Braneworld models of dark energy

  • 19 February 2002
Abstract
We explore a new class of braneworld models in which the scalar curvature of the (induced) brane metric contributes to the brane action. The scalar curvature term arises generically on account of one-loop effects induced by matter fields residing on the brane. Spatially flat braneworld models can enter into a regime of accelerated expansion at late times. This is true even if the brane tension and the bulk cosmological constant are tuned to satisfy the Randall--Sundrum constraint on the brane.
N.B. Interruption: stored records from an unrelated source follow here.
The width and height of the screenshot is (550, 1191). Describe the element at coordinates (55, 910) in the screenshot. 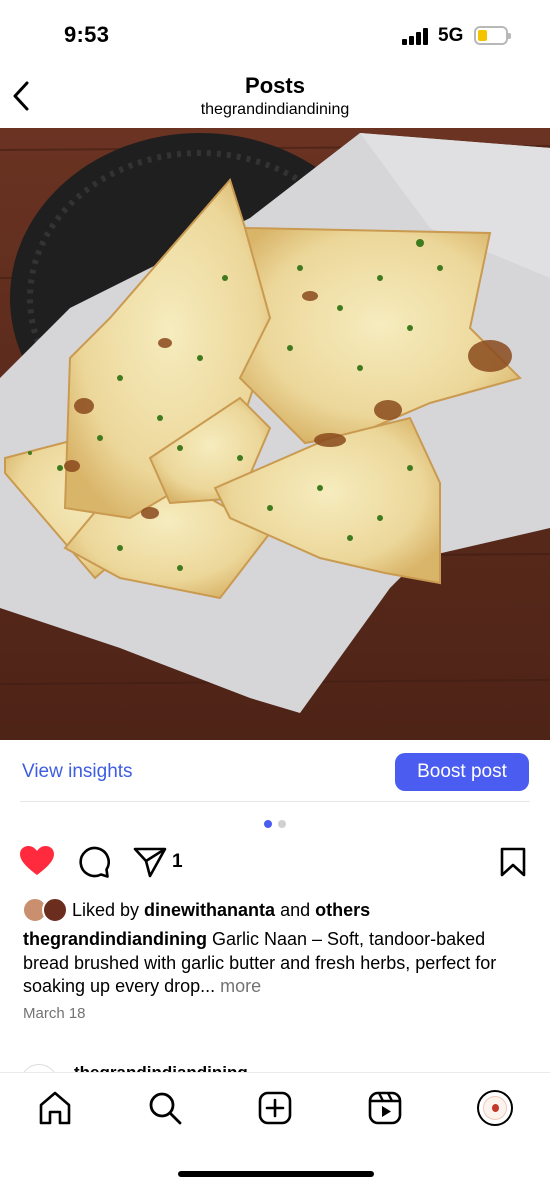

I see `liker-avatar` at that location.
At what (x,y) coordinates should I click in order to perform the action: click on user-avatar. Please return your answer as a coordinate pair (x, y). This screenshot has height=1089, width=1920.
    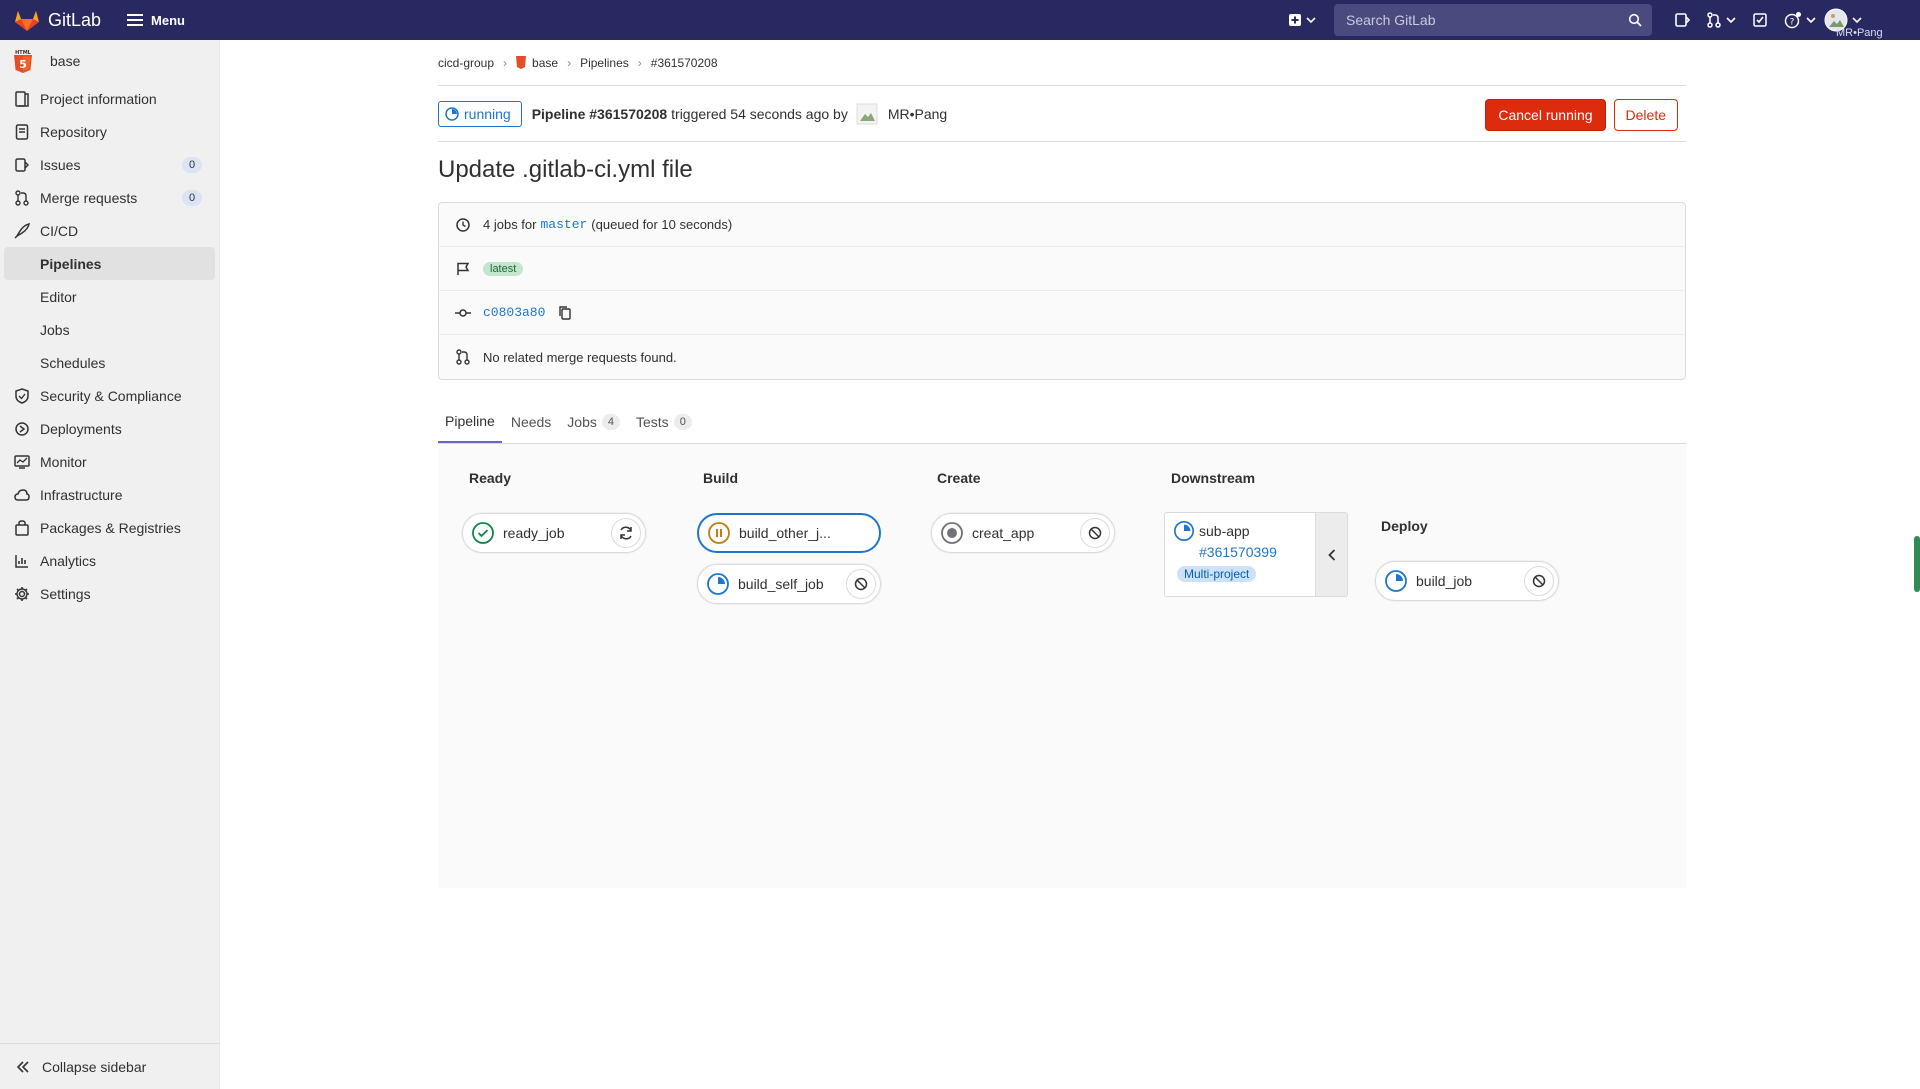
    Looking at the image, I should click on (867, 114).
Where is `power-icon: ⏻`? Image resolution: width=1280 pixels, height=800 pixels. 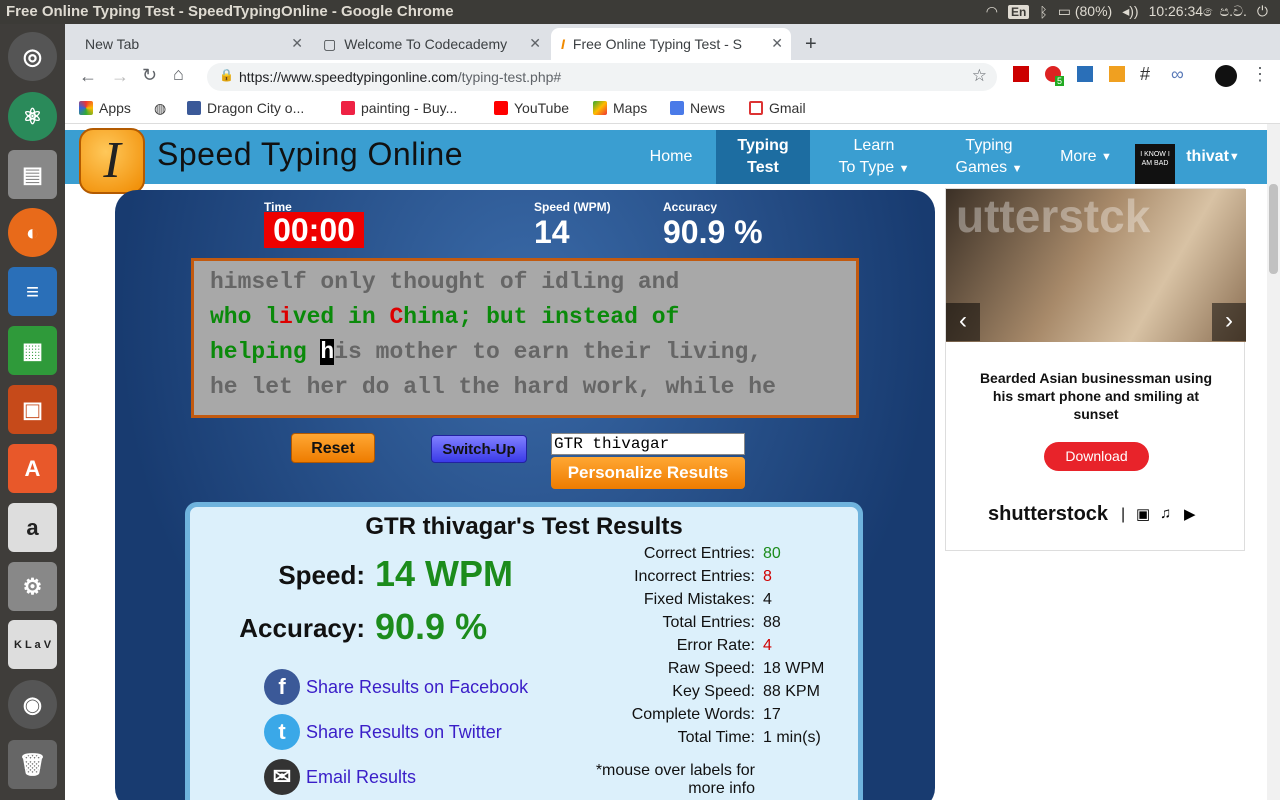 power-icon: ⏻ is located at coordinates (1262, 12).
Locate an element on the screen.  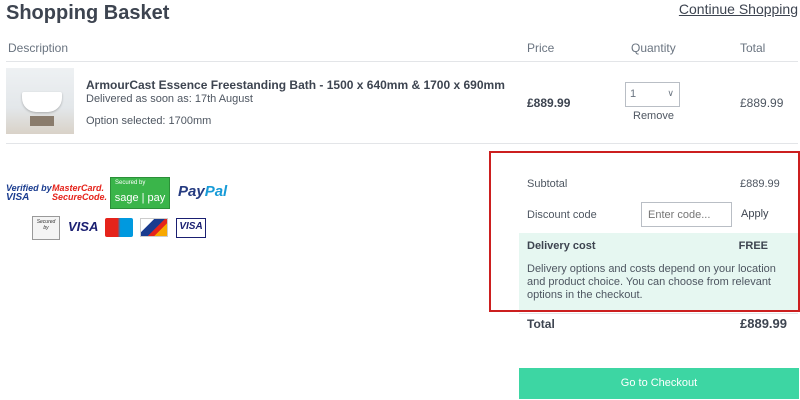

Braneworld models admit a wider range of possibilities for dark energy than standard LCDM. In these models the luminosity distance can be both smaller and larger than the luminosity distance in LCDM. Whereas models with $d_L \leq d_L(\rm LCDM)$ imply $w = p/\rho \geq -1$ and have frequently been discussed in the literature, models with $d_L > d_L(\rm LCDM)$ have traditionally been ignored, perhaps because within the general-relativistic framework, the luminosity distance has this property {\em only if} the equation of state of matter is strongly negative ($w < -1$). Matter with $w < -1$ is beset with a host of undesirable properties, which makes this model of dark energy unattractive within the conventional framework. Braneworld models, on the other hand, have the capacity to endow dark energy with exciting new possibilities without suffering from the problems faced by models with $w < -1$. For a subclass of parameter values, braneworld dark energy and the acceleration of the universe are {\em transient} phenomena. In these models, the universe, after the current period of acceleration, re-enters the matter dominated regime so that the deceleration parameter $q(t) \to 0.5$ when $t \gg t_0$, where $t_0$ is the present epoch. Such models could help reconcile an accelerating universe with the requirements of string/M-theory.